Final Activity Report Summary - ScalableGlobIllum (Scalable, Flexible Global Illumination and Natural Lighting)
In this research project a scalable and flexible global illumination framework was developed. The key contribution was a reformulation of the process of light transport. Instead of computing mutual visibility of surfaces, which was the most time consuming task in all global illumination algorithms, a concept of negative light was developed which treated visibility implicitly (refer to publication 1).
By computing global illumination solutions with this implicit visibility we could perform the computations on fast parallel architectures, such as graphics hardware, and adapt the accuracy of the lighting solution to the available computation time. The accuracy of the global illumination ranged from a plausible approximation, achieved at interactive speeds, to a solution comparable to the one obtained from traditional, physically-based, off-line algorithms. With our new solution, a single algorithm computed a solution which was as good as the computation time allowed, without switching between distinct, unrelated algorithms which were not designed to communicate with each other nor guaranteed continuity in quality.

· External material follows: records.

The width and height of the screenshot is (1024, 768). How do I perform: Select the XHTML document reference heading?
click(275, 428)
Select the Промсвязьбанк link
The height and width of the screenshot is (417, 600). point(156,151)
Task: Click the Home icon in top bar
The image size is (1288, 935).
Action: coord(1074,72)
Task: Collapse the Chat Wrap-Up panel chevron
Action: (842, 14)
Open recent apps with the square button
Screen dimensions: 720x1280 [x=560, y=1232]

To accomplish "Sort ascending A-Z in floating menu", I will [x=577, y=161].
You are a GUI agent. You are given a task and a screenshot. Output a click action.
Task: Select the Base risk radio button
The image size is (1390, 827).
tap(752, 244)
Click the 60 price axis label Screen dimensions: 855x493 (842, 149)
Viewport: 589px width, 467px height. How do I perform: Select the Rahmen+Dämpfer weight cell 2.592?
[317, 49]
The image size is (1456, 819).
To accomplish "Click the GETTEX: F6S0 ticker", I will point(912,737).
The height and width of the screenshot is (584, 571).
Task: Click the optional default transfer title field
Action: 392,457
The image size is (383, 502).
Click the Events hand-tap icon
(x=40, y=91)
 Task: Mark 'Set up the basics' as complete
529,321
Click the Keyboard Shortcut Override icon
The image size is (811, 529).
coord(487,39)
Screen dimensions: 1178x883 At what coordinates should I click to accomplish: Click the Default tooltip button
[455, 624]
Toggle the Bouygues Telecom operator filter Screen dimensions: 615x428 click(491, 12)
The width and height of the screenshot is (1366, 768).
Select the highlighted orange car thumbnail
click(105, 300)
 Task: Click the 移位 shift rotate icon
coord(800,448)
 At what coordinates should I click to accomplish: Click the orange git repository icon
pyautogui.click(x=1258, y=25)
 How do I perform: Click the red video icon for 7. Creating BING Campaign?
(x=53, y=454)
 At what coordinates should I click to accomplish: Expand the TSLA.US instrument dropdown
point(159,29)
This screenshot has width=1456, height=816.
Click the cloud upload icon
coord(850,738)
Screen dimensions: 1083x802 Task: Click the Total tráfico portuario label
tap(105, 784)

Our new framework was also flexible in terms of scenes representation. It treated traditional polygonal description of surfaces and volumetric representations through clustering. In a similar context we further developed a new data-structure for storing surface data, e.g. lighting information and textures. The novel solution, called the TileTree data structure combined the flexibility of volumetric data structures with the efficiency of image-based representations (refer to publication 2).
We also explored a research area which had recently attracted much attention in the computer graphics community, i.e. perceptual rendering. This concept was inspired by the observation that the human visual system, and thus the human perception, was affected or influenced by local features in images, such as spatial and contrast masking. This could be considered during the creation of computer graphics images. Image regions could be identified in cases a less accurate rendering was tolerable or not noticeable at all. Our research in this area introduced perceptual rendering to interactive computer graphics for the first time (refer to publication 3).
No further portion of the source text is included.